ECB to Restructure Corporate Debt Holdings to Favour Greener Businesses
The European Central Bank announced that it intends to gradually restructure its 344 billion euro ($358 billion) corporate debt portfolio to favour greener companies, taking another step toward integrating monetary policy with climate change objectives.
The ECB has maintained for a long time that combating climate change is essential for maintaining financial stability, and its bank supervisory arm has been pressuring the bloc's largest lenders to strengthen risk management and disclosure.
In one of its most significant steps to date, the ECB announced that beginning in October, it will favour enterprises with lower greenhouse gas emissions, more aggressive carbon reduction objectives, and enhanced climate-related disclosures.
ECB board member Isabel Schnabel said: "The euro system will gradually decarbonise its corporate bond holdings and this will be done by tilting the sizeable redemptions, which are expected to average over 30 billion euros annually in the coming years."
As part of its ultra-easy monetary policy, the ECB purchased corporate debt for the majority of the previous decade. While new purchases have ceased, the proceeds from maturing bonds will be reinvested indefinitely.

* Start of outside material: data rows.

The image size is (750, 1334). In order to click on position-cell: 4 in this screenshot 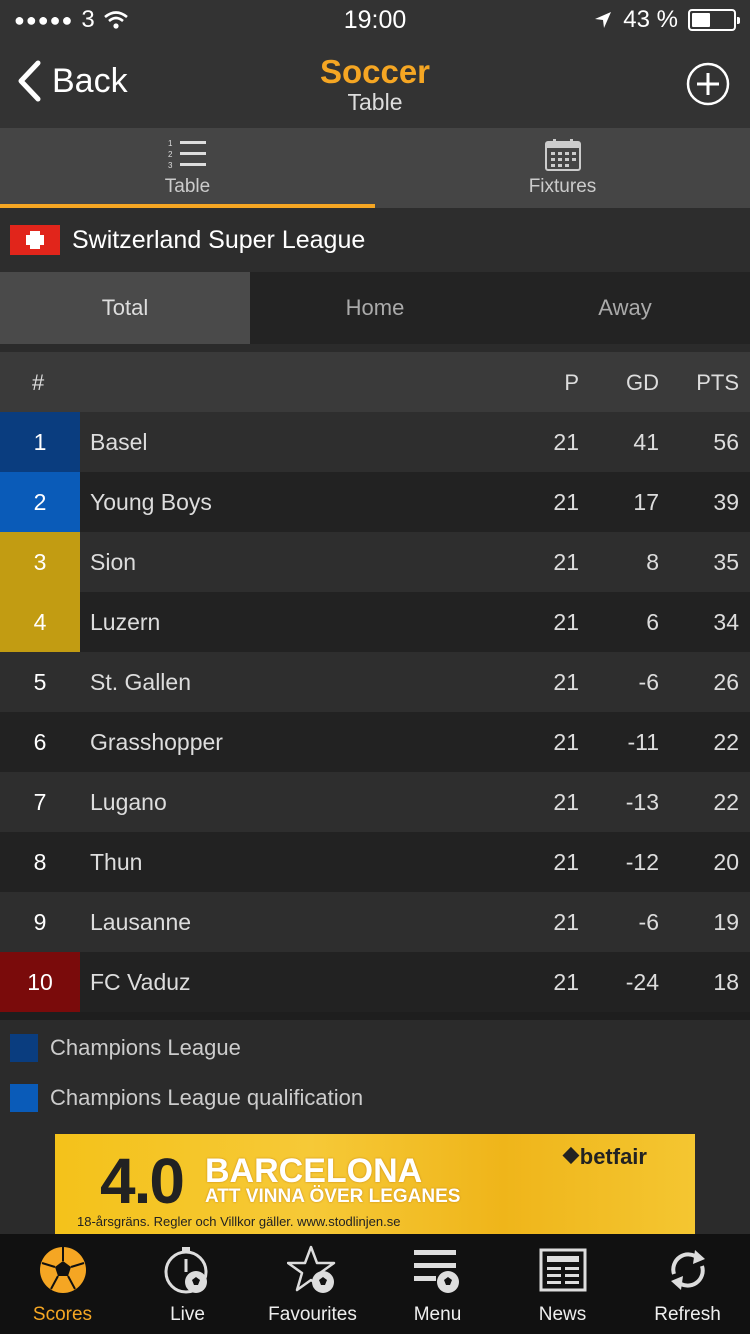, I will do `click(40, 622)`.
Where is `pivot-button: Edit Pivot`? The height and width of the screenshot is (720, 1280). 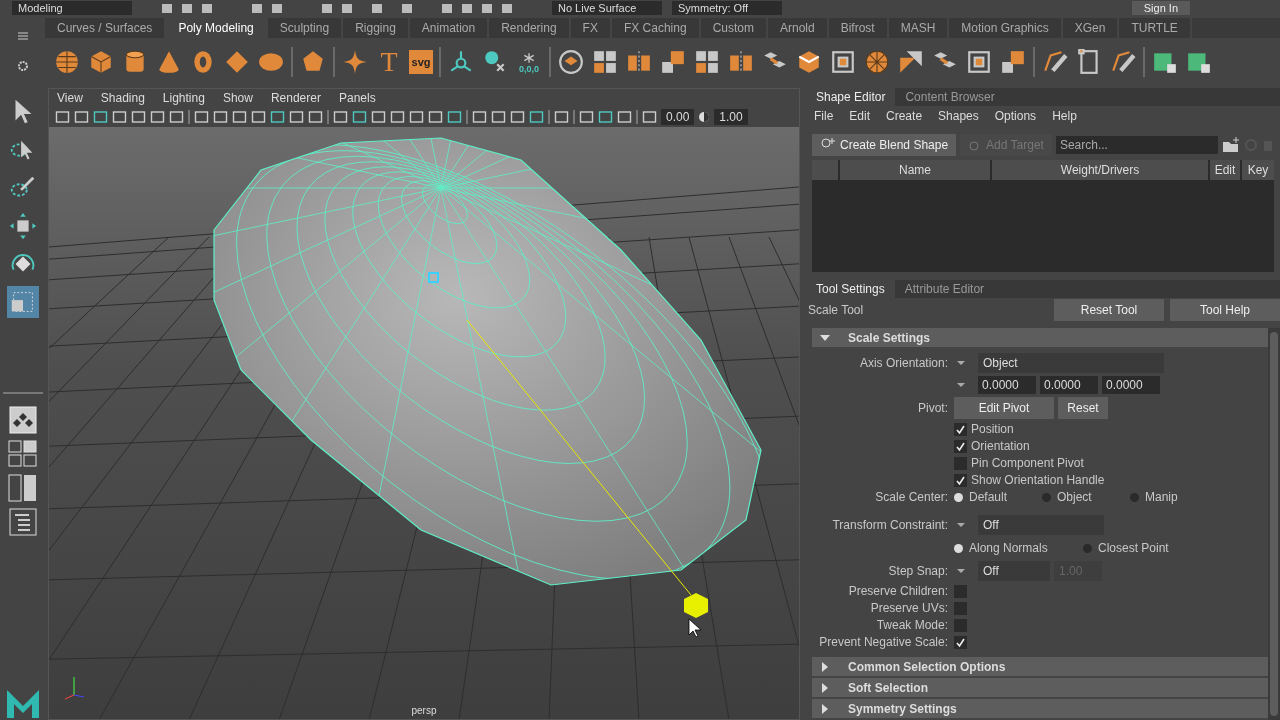
pivot-button: Edit Pivot is located at coordinates (1004, 408).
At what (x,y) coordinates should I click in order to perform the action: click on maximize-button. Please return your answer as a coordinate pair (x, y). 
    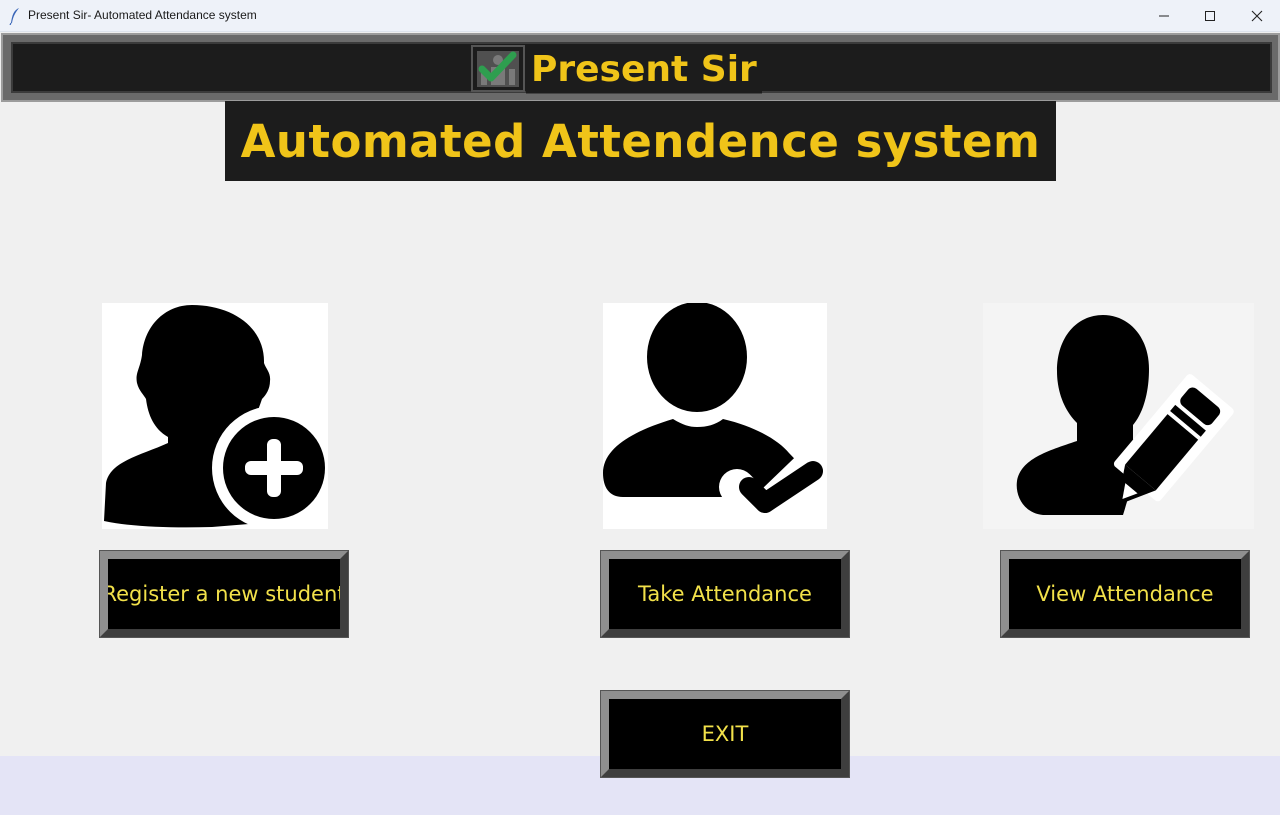
    Looking at the image, I should click on (1210, 16).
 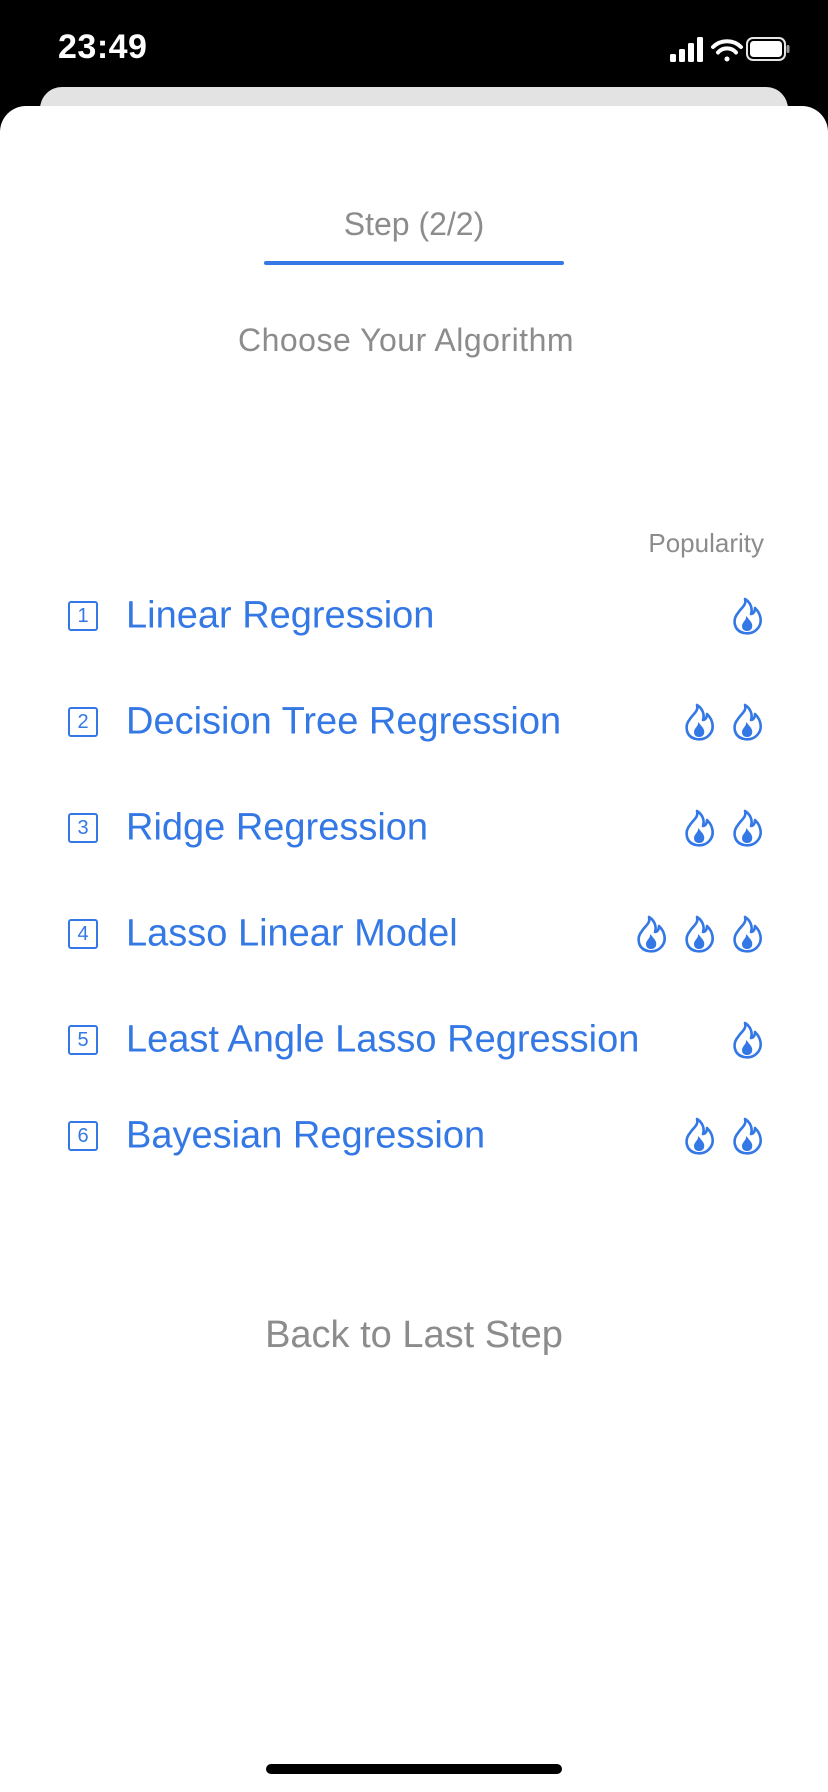 I want to click on algorithm-label: Lasso Linear Model, so click(x=292, y=934).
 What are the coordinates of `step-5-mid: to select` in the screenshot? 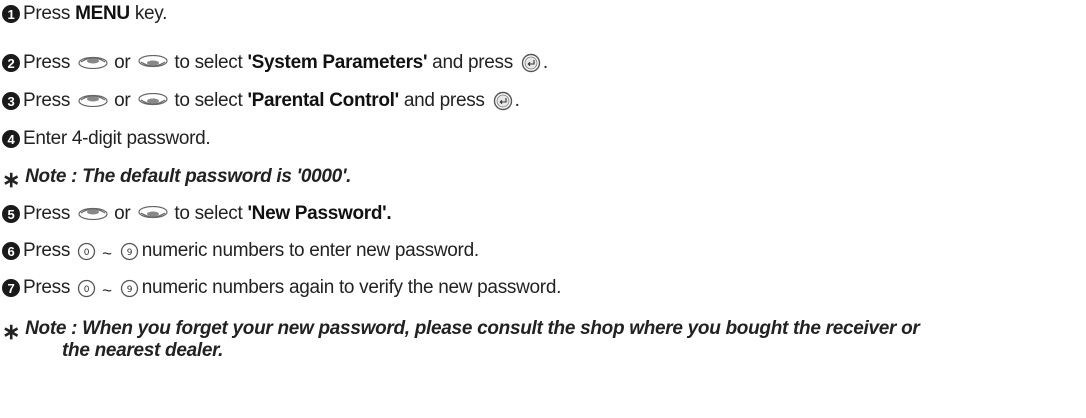 It's located at (208, 214).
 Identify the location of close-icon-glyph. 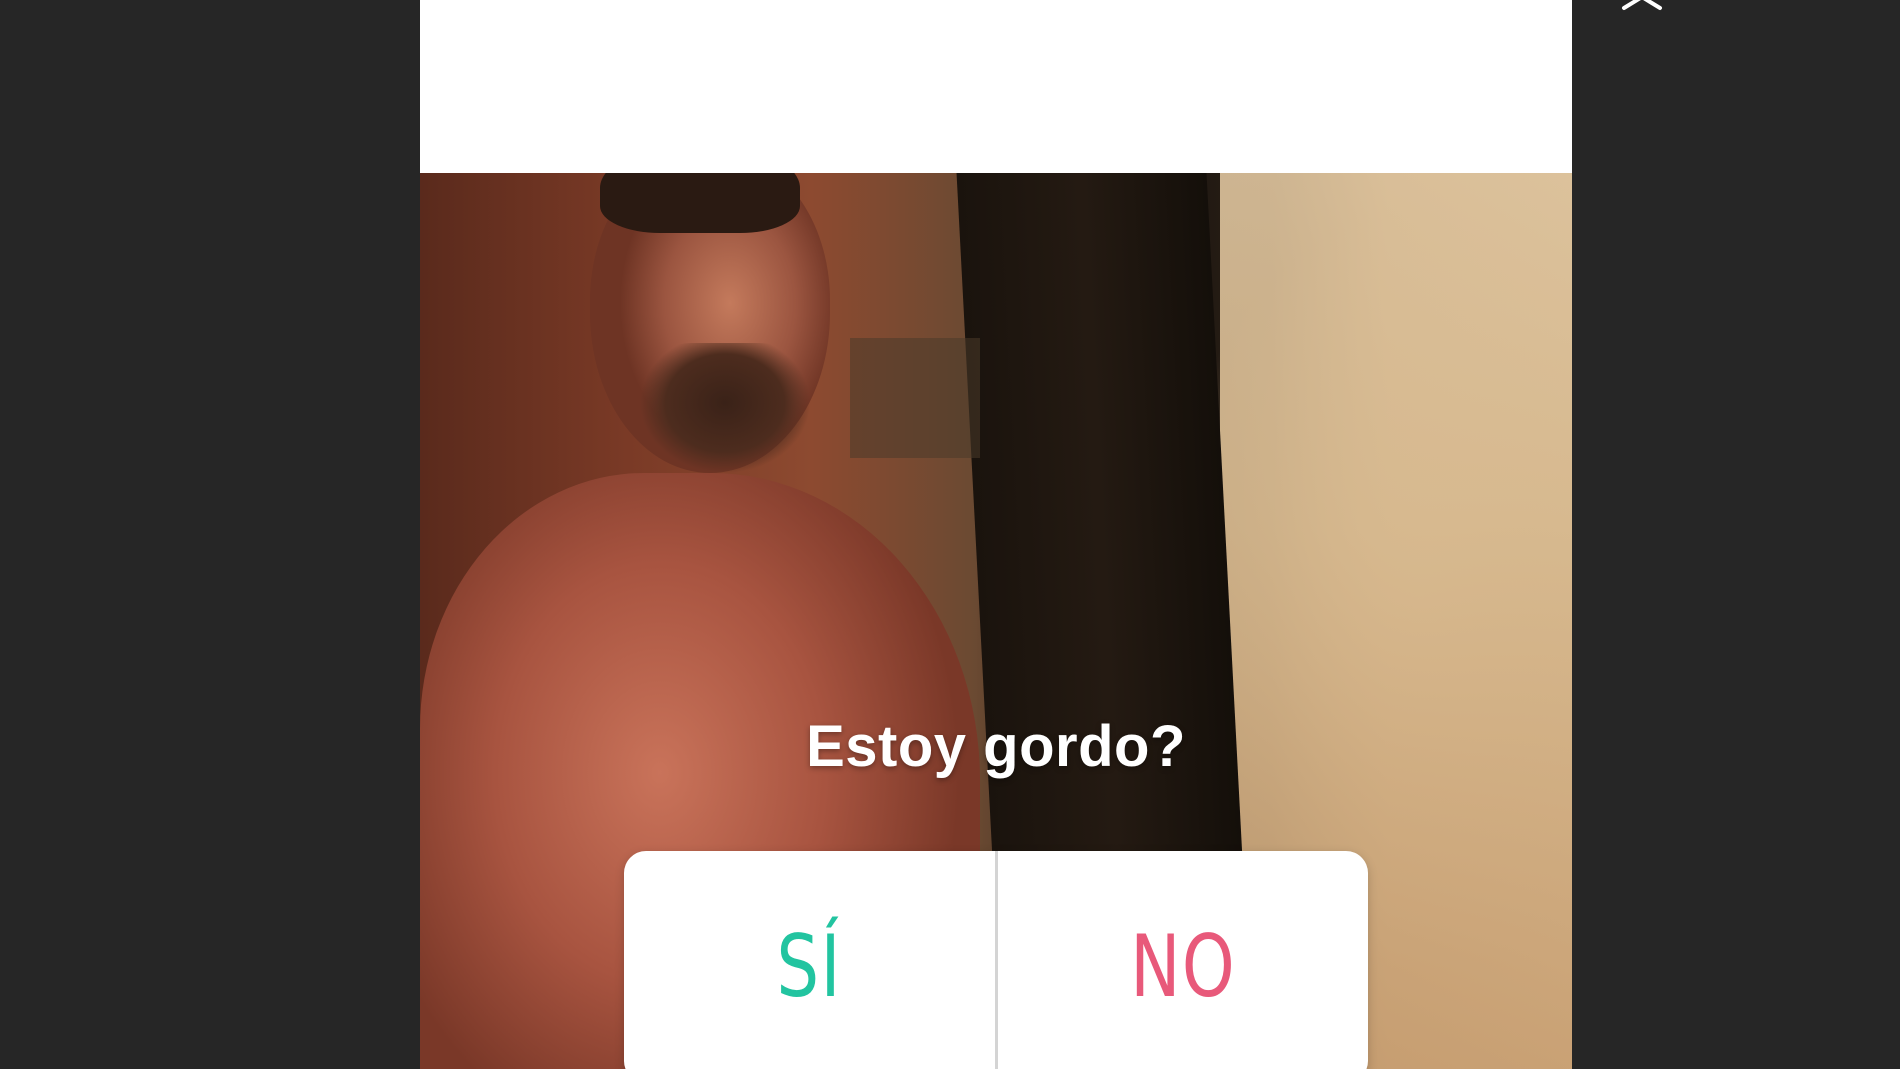
(1642, 5).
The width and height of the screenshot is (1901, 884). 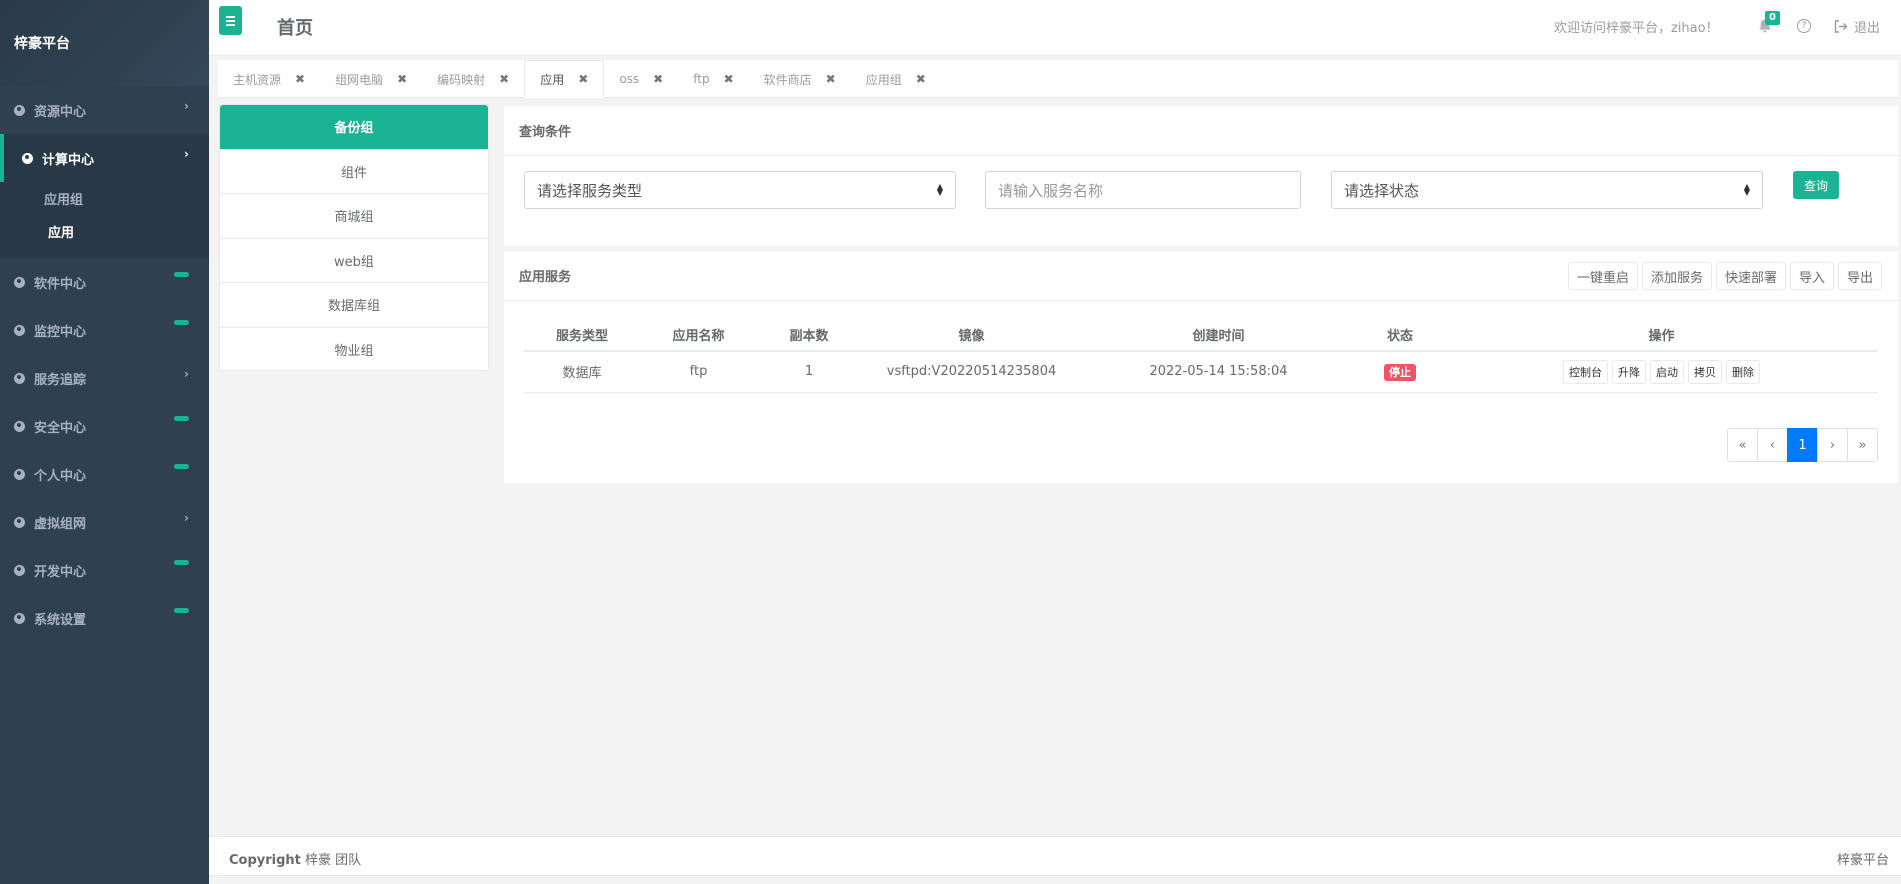 What do you see at coordinates (1812, 276) in the screenshot?
I see `import-button: 导入` at bounding box center [1812, 276].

However, the ECB will not exclude any companies from its investment portfolio to provide an incentive to the largest polluters.
"Those companies that are the least green today will have to do the bulk of the transition, therefore we said that excluding them altogether is not the right approach," Schnabel, the head of the ECB's market operations, said. "We want to give all those companies an incentive to become greener."
In making real investment decisions, the ECB will consider the past performance of enterprises, their anticipated carbon reduction goals, and publicly published information.
The ECB will rely solely on publicly available data and will not identify which assets it reduced or increased.
"This market is heavily biased towards emission-intensive firms therefore then we will then have a new benchmark that is tilted over time more towards less emission-intensive firms and purchases will be following this new benchmark," Schnabel said.
In the future, the ECB also intends to restrict the proportion of assets issued by major polluters that banks can use as collateral when borrowing funds from the central bank.